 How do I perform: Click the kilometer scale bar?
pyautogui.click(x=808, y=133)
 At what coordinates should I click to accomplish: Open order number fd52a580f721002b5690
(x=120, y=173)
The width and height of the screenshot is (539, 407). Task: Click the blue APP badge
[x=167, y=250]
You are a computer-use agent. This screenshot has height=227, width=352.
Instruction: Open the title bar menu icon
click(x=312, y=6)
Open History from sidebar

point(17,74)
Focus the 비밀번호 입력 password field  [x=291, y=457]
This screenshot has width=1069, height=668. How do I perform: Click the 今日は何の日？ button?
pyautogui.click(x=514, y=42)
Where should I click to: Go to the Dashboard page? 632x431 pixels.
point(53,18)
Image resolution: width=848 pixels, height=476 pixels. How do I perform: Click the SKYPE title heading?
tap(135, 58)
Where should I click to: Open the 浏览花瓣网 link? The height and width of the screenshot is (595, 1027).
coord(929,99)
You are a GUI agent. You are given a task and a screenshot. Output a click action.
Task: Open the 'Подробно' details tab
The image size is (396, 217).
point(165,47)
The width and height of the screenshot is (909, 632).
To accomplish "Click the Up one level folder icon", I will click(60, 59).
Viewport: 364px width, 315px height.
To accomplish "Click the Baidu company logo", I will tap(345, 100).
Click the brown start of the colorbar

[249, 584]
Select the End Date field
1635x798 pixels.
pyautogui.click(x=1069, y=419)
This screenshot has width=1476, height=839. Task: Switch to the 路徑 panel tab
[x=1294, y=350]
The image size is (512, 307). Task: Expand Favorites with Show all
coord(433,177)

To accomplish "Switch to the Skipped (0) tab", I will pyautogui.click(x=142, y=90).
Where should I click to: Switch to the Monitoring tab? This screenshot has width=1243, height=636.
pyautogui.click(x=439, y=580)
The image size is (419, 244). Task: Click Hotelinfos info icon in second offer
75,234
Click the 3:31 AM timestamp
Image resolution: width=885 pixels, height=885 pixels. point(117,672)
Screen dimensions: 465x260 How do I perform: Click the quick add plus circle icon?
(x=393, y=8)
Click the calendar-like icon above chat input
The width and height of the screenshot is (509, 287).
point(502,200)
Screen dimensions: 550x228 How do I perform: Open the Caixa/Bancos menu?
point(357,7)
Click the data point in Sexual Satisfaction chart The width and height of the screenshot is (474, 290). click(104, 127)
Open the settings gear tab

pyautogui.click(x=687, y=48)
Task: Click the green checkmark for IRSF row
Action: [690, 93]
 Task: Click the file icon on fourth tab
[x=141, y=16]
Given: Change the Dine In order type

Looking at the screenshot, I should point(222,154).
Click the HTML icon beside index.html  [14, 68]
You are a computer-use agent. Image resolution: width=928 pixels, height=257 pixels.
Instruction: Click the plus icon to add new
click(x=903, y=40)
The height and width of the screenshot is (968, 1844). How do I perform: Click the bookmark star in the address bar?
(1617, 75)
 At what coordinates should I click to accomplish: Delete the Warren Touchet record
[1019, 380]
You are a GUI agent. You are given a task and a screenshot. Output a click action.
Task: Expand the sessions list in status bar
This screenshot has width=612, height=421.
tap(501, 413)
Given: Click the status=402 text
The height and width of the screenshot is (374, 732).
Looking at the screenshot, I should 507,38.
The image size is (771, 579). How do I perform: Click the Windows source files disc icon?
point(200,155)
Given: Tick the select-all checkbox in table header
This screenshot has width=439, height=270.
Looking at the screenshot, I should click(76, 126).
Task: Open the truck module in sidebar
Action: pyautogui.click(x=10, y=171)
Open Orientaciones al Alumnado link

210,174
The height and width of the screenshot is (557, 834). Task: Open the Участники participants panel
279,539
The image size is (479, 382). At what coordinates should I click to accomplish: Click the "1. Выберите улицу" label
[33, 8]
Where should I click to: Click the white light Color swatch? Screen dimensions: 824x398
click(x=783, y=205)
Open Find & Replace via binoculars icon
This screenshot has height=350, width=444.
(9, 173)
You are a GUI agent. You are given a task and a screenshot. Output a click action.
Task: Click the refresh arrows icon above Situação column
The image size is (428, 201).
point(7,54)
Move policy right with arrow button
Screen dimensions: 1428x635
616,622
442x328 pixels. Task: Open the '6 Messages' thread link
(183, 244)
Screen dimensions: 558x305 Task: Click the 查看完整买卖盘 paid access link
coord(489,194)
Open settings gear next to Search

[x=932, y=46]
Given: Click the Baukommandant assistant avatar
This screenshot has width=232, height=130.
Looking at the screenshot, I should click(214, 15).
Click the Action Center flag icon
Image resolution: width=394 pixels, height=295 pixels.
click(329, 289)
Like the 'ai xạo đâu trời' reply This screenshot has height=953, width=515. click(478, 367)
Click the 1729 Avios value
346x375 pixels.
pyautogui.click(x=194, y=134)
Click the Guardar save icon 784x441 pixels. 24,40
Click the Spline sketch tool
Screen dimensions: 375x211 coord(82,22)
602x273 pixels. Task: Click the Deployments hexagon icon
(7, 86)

——————————

YOUR GOAL.
Gather every line of the data above that contains the word "Switch". Letter case counts.

EXPECTED OUTPUT.
This screenshot has width=1476, height=839. Task: Switch to the 路徑 panel tab
To accomplish "Switch to the Skipped (0) tab", I will pyautogui.click(x=142, y=90).
Where should I click to: Switch to the Monitoring tab? This screenshot has width=1243, height=636.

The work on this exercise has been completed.